Why was the APA’s secret collusion so essential for continuance of the program? A key reason was because other physicians and psychiatrists were increasingly reluctant to participate in national security interrogations. In June 2005, doctors in the CIA’s Office of Medical Services refused a new role required by the Bradbury memos to engage in monitoring and research to determine whether the treatment and conditions to which a detainee was subjected were cruel, inhumane, and degrading. In 2006 the American Psychiatric Association and the American Medical Association passed directives barring their members from participating in such interrogations on professional ethical grounds. The APA, in collaboration with the Bush administration, was willing to allow psychologists to fill the role balked at by other health professionals.
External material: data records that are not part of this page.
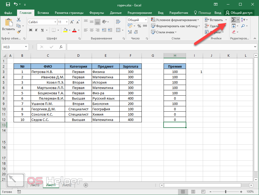This screenshot has width=259, height=195.
Task: Click the Merge and Center cells icon
Action: coord(118,30)
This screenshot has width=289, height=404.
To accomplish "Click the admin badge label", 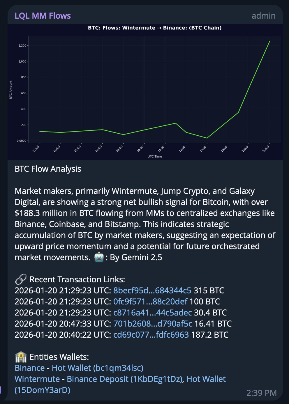I will click(263, 16).
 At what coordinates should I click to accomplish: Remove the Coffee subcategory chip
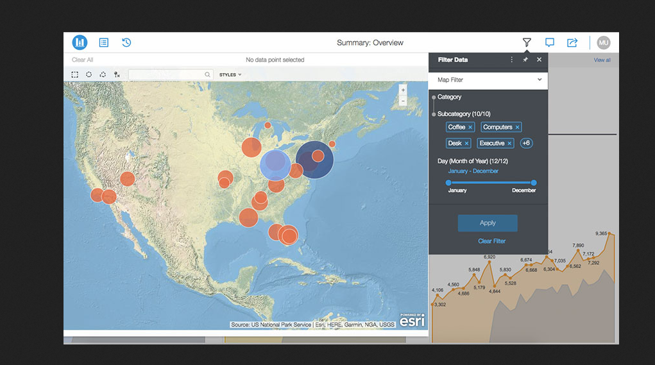tap(470, 127)
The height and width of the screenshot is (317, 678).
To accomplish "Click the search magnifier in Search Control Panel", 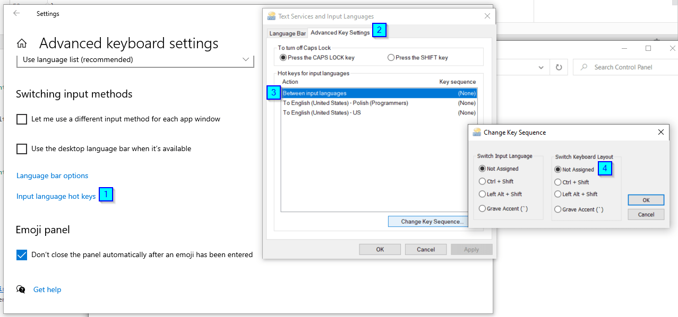I will click(583, 67).
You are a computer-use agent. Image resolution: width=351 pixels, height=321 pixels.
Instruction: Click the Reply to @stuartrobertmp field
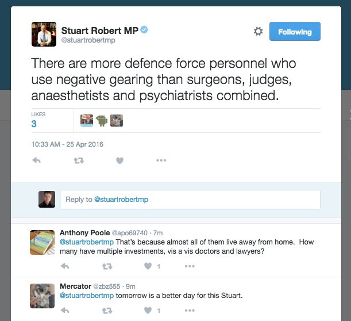point(190,200)
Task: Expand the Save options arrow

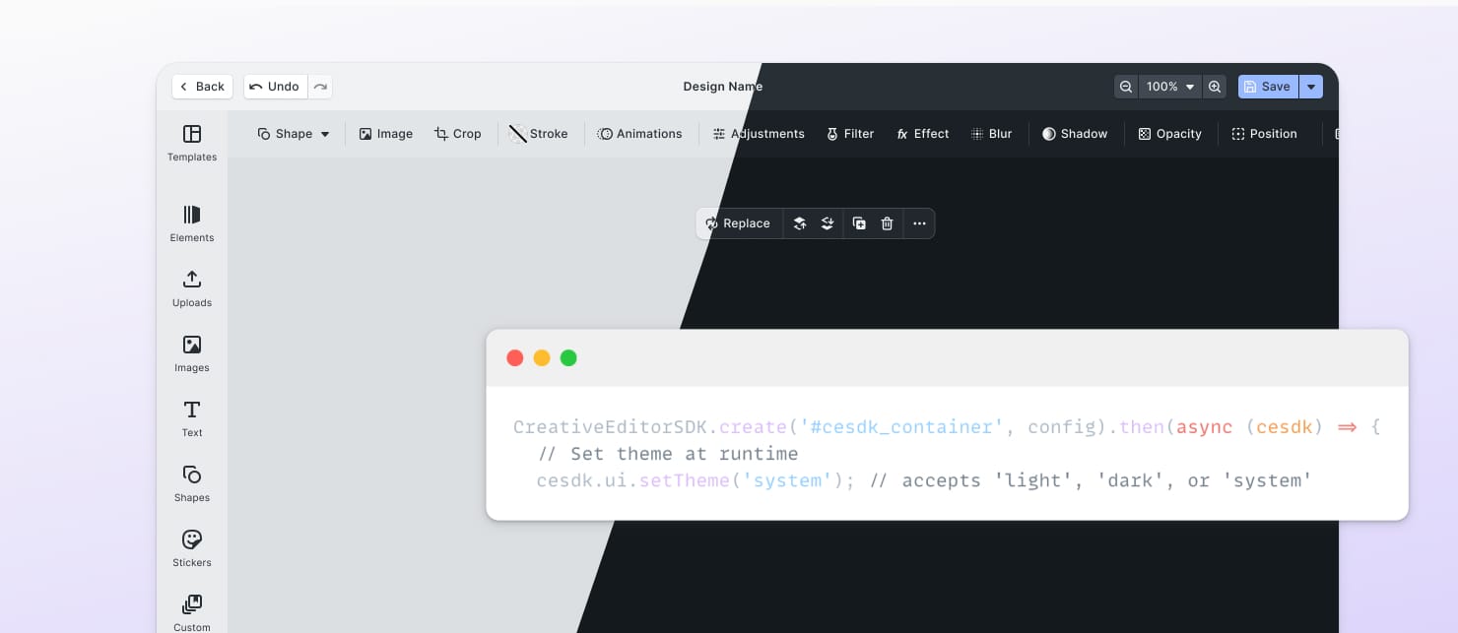Action: click(x=1310, y=87)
Details of this collusion—which APA officials have concealed and denied for a decade—are the subject of a new report, All the President’s Psychologists, authored by Drs. Stephen Soldz and Steven Reisner, and Nathaniel Raymond. The information comes from 638 e-mails from the accounts of a RAND Corporation researcher and CIA contractor, Scott Gerwehr, who died in 2008. James Risen, a New York Times journalist and author, most recently, of Pay Any Price, obtained the e-mails through Freedom of Information Act litigation and shared them with the report’s authors.